• What the task asks:
Please render every line of the entries below as a Markdown table with two columns, Row and Line, numbering the rows in order and omitting blank lines.
* Start Data for this task *
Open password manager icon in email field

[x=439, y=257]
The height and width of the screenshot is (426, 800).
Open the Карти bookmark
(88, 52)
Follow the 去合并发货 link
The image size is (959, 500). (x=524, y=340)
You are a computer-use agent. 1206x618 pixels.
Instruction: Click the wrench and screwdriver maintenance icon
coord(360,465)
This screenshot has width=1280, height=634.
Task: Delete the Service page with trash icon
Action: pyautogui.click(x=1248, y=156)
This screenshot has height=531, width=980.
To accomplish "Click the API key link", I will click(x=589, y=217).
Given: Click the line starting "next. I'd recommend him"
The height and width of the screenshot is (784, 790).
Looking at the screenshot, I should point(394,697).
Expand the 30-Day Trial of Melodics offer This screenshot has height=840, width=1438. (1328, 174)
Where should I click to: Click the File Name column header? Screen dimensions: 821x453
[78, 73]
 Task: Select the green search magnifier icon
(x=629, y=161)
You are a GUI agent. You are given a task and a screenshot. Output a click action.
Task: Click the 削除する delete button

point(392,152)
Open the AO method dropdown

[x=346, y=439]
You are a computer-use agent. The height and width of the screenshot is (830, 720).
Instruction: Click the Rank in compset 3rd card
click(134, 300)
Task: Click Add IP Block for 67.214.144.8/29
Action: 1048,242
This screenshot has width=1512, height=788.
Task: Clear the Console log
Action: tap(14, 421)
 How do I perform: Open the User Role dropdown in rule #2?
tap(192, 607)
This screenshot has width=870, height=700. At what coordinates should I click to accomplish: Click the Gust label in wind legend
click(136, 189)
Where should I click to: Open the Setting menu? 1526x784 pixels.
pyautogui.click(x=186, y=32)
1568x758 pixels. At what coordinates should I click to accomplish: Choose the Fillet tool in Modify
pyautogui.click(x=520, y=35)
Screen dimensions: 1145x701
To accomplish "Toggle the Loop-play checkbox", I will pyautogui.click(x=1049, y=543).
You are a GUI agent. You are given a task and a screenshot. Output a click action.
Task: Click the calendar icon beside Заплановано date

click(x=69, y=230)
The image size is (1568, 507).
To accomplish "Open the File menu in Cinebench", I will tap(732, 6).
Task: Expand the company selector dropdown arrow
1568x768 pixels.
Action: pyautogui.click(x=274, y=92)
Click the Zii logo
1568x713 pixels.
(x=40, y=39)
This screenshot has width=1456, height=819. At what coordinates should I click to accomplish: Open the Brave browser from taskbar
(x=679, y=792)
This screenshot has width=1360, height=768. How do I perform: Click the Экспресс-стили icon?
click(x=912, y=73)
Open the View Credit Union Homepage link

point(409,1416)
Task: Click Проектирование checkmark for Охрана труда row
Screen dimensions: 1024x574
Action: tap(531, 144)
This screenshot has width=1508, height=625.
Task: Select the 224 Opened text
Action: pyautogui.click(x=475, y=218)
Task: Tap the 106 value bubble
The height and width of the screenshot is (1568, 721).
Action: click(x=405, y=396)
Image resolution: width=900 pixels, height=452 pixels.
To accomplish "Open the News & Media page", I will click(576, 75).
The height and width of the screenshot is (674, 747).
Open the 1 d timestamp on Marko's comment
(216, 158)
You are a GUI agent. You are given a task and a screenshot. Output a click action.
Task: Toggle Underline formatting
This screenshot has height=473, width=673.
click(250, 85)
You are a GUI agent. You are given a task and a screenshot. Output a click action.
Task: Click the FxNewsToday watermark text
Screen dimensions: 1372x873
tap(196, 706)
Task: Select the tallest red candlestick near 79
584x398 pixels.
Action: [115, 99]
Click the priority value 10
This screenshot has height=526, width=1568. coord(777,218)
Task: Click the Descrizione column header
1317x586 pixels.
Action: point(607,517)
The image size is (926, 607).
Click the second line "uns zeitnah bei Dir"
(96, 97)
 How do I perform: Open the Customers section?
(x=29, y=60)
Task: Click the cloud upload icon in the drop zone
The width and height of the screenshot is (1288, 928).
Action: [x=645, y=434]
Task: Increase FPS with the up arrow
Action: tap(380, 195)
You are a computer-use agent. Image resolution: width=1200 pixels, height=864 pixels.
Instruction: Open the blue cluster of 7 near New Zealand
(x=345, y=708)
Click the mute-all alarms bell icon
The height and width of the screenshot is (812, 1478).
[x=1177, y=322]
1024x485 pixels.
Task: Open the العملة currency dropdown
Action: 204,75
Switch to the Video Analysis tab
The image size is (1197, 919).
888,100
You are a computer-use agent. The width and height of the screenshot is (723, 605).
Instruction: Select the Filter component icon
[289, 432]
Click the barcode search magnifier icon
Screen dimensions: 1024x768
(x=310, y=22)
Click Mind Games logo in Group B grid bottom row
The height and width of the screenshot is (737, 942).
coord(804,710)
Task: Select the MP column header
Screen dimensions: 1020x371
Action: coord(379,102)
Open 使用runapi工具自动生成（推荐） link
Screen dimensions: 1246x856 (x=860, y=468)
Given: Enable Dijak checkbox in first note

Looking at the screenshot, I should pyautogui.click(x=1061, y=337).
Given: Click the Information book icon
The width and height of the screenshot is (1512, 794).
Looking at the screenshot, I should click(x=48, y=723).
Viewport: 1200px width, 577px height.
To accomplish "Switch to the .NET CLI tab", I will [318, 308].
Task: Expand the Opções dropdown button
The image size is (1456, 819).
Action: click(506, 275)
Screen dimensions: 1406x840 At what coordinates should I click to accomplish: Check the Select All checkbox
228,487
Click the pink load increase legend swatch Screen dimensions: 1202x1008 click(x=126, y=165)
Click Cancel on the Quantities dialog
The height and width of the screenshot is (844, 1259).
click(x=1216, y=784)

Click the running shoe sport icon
* End Data for this task *
• Answer in full:
| Row | Line |
|---|---|
| 1 | Open password manager icon in email field |
| 2 | [x=439, y=257] |
| 3 | The height and width of the screenshot is (426, 800). |
| 4 | Open the Карти bookmark |
| 5 | (88, 52) |
| 6 | Follow the 去合并发货 link |
| 7 | The image size is (959, 500). (x=524, y=340) |
| 8 | You are a computer-use agent. 1206x618 pixels. |
| 9 | Instruction: Click the wrench and screwdriver maintenance icon |
| 10 | coord(360,465) |
| 11 | This screenshot has width=1280, height=634. |
| 12 | Task: Delete the Service page with trash icon |
| 13 | Action: pyautogui.click(x=1248, y=156) |
| 14 | This screenshot has height=531, width=980. |
| 15 | To accomplish "Click the API key link", I will click(x=589, y=217). |
| 16 | Given: Click the line starting "next. I'd recommend him" |
| 17 | The height and width of the screenshot is (784, 790). |
| 18 | Looking at the screenshot, I should point(394,697). |
| 19 | Expand the 30-Day Trial of Melodics offer This screenshot has height=840, width=1438. (1328, 174) |
| 20 | Where should I click to: Click the File Name column header? Screen dimensions: 821x453 |
| 21 | [78, 73] |
| 22 |  Task: Select the green search magnifier icon |
| 23 | (x=629, y=161) |
| 24 | You are a GUI agent. You are given a task and a screenshot. Output a click action. |
| 25 | Task: Click the 削除する delete button |
| 26 | point(392,152) |
| 27 | Open the AO method dropdown |
| 28 | [x=346, y=439] |
| 29 | You are a computer-use agent. The height and width of the screenshot is (830, 720). |
| 30 | Instruction: Click the Rank in compset 3rd card |
| 31 | click(134, 300) |
| 32 | Task: Click Add IP Block for 67.214.144.8/29 |
| 33 | Action: 1048,242 |
| 34 | This screenshot has width=1512, height=788. |
| 35 | Task: Clear the Console log |
| 36 | Action: tap(14, 421) |
| 37 |  How do I perform: Open the User Role dropdown in rule #2? |
| 38 | tap(192, 607) |
| 39 | This screenshot has width=870, height=700. At what coordinates should I click to accomplish: Click the Gust label in wind legend |
| 40 | click(136, 189) |
| 41 | Where should I click to: Open the Setting menu? 1526x784 pixels. |
| 42 | pyautogui.click(x=186, y=32) |
| 43 | 1568x758 pixels. At what coordinates should I click to accomplish: Choose the Fillet tool in Modify |
| 44 | pyautogui.click(x=520, y=35) |
| 45 | Screen dimensions: 1145x701 |
| 46 | To accomplish "Toggle the Loop-play checkbox", I will pyautogui.click(x=1049, y=543). |
| 47 | You are a GUI agent. You are given a task and a screenshot. Output a click action. |
| 48 | Task: Click the calendar icon beside Заплановано date |
| 49 | click(x=69, y=230) |
| 50 | The image size is (1568, 507). |
| 51 | To accomplish "Open the File menu in Cinebench", I will tap(732, 6). |
| 52 | Task: Expand the company selector dropdown arrow |
| 53 | 1568x768 pixels. |
| 54 | Action: pyautogui.click(x=274, y=92) |
| 55 | Click the Zii logo |
| 56 | 1568x713 pixels. |
| 57 | (x=40, y=39) |
| 58 | This screenshot has width=1456, height=819. At what coordinates should I click to accomplish: Open the Brave browser from taskbar |
| 59 | (x=679, y=792) |
| 60 | This screenshot has width=1360, height=768. How do I perform: Click the Экспресс-стили icon? |
| 61 | click(x=912, y=73) |
| 62 | Open the View Credit Union Homepage link |
| 63 | point(409,1416) |
| 64 | Task: Click Проектирование checkmark for Охрана труда row |
| 65 | Screen dimensions: 1024x574 |
| 66 | Action: tap(531, 144) |
| 67 | This screenshot has width=1508, height=625. |
| 68 | Task: Select the 224 Opened text |
| 69 | Action: pyautogui.click(x=475, y=218) |
| 70 | Task: Tap the 106 value bubble |
| 71 | The height and width of the screenshot is (1568, 721). |
| 72 | Action: click(x=405, y=396) |
| 73 | Image resolution: width=900 pixels, height=452 pixels. |
| 74 | To accomplish "Open the News & Media page", I will click(576, 75). |
| 75 | The height and width of the screenshot is (674, 747). |
| 76 | Open the 1 d timestamp on Marko's comment |
| 77 | (216, 158) |
| 78 | You are a GUI agent. You are given a task and a screenshot. Output a click action. |
| 79 | Task: Toggle Underline formatting |
| 80 | This screenshot has height=473, width=673. |
| 81 | click(250, 85) |
| 82 | You are a GUI agent. You are given a task and a screenshot. Output a click action. |
| 83 | Task: Click the FxNewsToday watermark text |
| 84 | Screen dimensions: 1372x873 |
| 85 | tap(196, 706) |
| 86 | Task: Select the tallest red candlestick near 79 |
| 87 | 584x398 pixels. |
| 88 | Action: [115, 99] |
| 89 | Click the priority value 10 |
| 90 | This screenshot has height=526, width=1568. coord(777,218) |
| 91 | Task: Click the Descrizione column header |
| 92 | 1317x586 pixels. |
| 93 | Action: point(607,517) |
| 94 | The image size is (926, 607). |
| 95 | Click the second line "uns zeitnah bei Dir" |
| 96 | (96, 97) |
| 97 |  How do I perform: Open the Customers section? |
| 98 | (x=29, y=60) |
| 99 | Task: Click the cloud upload icon in the drop zone |
| 100 | The width and height of the screenshot is (1288, 928). |
| 101 | Action: [x=645, y=434] |
| 102 | Task: Increase FPS with the up arrow |
| 103 | Action: tap(380, 195) |
| 104 | You are a computer-use agent. Image resolution: width=1200 pixels, height=864 pixels. |
| 105 | Instruction: Open the blue cluster of 7 near New Zealand |
| 106 | (x=345, y=708) |
| 107 | Click the mute-all alarms bell icon |
| 108 | The height and width of the screenshot is (812, 1478). |
| 109 | [x=1177, y=322] |
| 110 | 1024x485 pixels. |
| 111 | Task: Open the العملة currency dropdown |
| 112 | Action: 204,75 |
| 113 | Switch to the Video Analysis tab |
| 114 | The image size is (1197, 919). |
| 115 | 888,100 |
| 116 | You are a computer-use agent. The width and height of the screenshot is (723, 605). |
| 117 | Instruction: Select the Filter component icon |
| 118 | [289, 432] |
| 119 | Click the barcode search magnifier icon |
| 120 | Screen dimensions: 1024x768 |
| 121 | (x=310, y=22) |
| 122 | Click Mind Games logo in Group B grid bottom row |
| 123 | The height and width of the screenshot is (737, 942). |
| 124 | coord(804,710) |
| 125 | Task: Select the MP column header |
| 126 | Screen dimensions: 1020x371 |
| 127 | Action: coord(379,102) |
| 128 | Open 使用runapi工具自动生成（推荐） link |
| 129 | Screen dimensions: 1246x856 (x=860, y=468) |
| 130 | Given: Enable Dijak checkbox in first note |
| 131 | Looking at the screenshot, I should pyautogui.click(x=1061, y=337). |
| 132 | Given: Click the Information book icon |
| 133 | The width and height of the screenshot is (1512, 794). |
| 134 | Looking at the screenshot, I should click(x=48, y=723). |
| 135 | Viewport: 1200px width, 577px height. |
| 136 | To accomplish "Switch to the .NET CLI tab", I will [318, 308]. |
| 137 | Task: Expand the Opções dropdown button |
| 138 | The image size is (1456, 819). |
| 139 | Action: click(506, 275) |
| 140 | Screen dimensions: 1406x840 At what coordinates should I click to accomplish: Check the Select All checkbox |
| 141 | 228,487 |
| 142 | Click the pink load increase legend swatch Screen dimensions: 1202x1008 click(x=126, y=165) |
| 143 | Click Cancel on the Quantities dialog |
| 144 | The height and width of the screenshot is (844, 1259). |
| 145 | click(x=1216, y=784) |
| 146 | Click the running shoe sport icon |